Experience Showa era vibe at Seibuen Amusement Park
16:15 JST, June 27, 2021
Since May, visitors to the newly reopened Seibuen Amusement Park have been able to take a stroll down nostalgia lane, through an attraction that re-creates the townscape of a Showa era (1926-89) shopping arcade. Dubbed Sunset Hill Shopping Street, the addition is one of renovations that have transformed the park in Tokorozawa, Saitama Prefecture, with a Showa retro theme.
The nearly 150-meter-long street is lined with 30 meticulously re-created shops and facilities — from an electric appliance purveyor, coffee shop, post office and even a public bathhouse — offering a rosy window into the Golden Sixties that paved the way for Japan’s postwar economic miracle.

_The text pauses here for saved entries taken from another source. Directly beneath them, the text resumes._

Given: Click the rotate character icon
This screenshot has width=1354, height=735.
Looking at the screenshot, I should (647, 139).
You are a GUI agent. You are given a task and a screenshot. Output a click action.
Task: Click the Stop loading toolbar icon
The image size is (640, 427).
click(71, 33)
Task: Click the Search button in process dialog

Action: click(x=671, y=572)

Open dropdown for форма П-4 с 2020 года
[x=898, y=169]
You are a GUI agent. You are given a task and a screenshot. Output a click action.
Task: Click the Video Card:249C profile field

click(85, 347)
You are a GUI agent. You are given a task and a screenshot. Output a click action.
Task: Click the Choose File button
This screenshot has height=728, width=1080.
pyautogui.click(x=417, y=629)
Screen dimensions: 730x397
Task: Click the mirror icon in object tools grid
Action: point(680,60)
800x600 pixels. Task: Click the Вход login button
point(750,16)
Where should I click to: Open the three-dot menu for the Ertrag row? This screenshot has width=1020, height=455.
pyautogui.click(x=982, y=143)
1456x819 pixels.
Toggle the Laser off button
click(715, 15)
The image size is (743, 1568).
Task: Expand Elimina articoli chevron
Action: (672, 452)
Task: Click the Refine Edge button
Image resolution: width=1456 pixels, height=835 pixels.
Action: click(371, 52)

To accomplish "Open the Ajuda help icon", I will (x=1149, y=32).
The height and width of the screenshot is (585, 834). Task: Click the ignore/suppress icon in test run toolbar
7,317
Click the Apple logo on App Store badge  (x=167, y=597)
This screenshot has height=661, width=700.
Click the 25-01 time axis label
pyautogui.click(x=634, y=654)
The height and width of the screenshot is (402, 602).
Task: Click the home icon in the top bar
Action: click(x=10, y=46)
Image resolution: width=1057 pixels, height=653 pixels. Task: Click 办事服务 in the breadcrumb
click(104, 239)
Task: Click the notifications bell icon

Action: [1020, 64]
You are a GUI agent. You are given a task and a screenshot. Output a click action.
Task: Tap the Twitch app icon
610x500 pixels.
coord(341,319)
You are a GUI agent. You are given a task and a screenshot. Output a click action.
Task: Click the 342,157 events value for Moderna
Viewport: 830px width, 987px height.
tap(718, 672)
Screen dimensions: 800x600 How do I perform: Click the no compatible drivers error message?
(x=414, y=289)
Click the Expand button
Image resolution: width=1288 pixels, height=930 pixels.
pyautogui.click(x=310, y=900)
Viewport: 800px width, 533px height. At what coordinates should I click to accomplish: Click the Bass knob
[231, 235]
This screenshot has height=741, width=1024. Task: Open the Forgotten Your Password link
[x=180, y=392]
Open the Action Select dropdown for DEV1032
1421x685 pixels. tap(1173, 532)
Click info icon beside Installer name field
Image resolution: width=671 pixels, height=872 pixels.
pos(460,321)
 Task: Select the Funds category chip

About half of the outposts are functioning shops where visitors can travel back in time and purchase some of the wares and flavors of yesteryear, including grilled squid and cream sodas.
An interactive experience of the lively Showa milieu awaits on other street corners. A roadside vendor demonstrates “banana no tatakiuri,” hawking discounted bananas from a cart with songs and banter, while reenactors capture the drama between a policeman and a thief. In the nearby Yuhikan, a building designed to resemble a movie theater, visitors can strap in for a Godzilla-themed ride.
Seibuen Amusement Park was opened by Seibu Railway Co. in 1950 as part of a leisure development plan that took shape along the train line. However, due to aging of the amusement park’s facilities and the diversification of leisure activities in more modern times, the number of visitors had been charting a steady decline. Although the park drew about 1.94 million annual visitors in its heyday in 1988, attendance had dipped below the 500,000 mark in recent years.
In response, the park decided to undergo a six-month facelift costing about ¥10 billion. Hoping to inspire a “warm-hearted sense of happiness,” the park chose as its theme “Showa retro.”
At a press conference in April, Takumi Fujii, president of Seibuen Amusement Park, said, “In this day and age when human relations are becoming so tenuous, we would like to provide a place where people can feel warm heart-to-heart contact with kind and friendly people.”
A woman from Osaka had donned a Showa-style kimono to visit the amusement park with a friend from Setagaya Ward, Tokyo. Pausing between taking photos of each other at various spots in the shopping street, the woman said: “We were both born in the Heisei era [1989-2019], so we have never actually experienced the Showa era. But, it’s like, really fun. We will definitely be coming back.”
Admission to the park is ¥4,400, including tax, for junior high school students and older and ¥3,300 for children 3 years of age through elementary school. The price of admission includes access to all the rides and other attractions, including the old Ferris wheel and merry-go-round, which have been preserved in the renovation as true vestiges of the Showa era.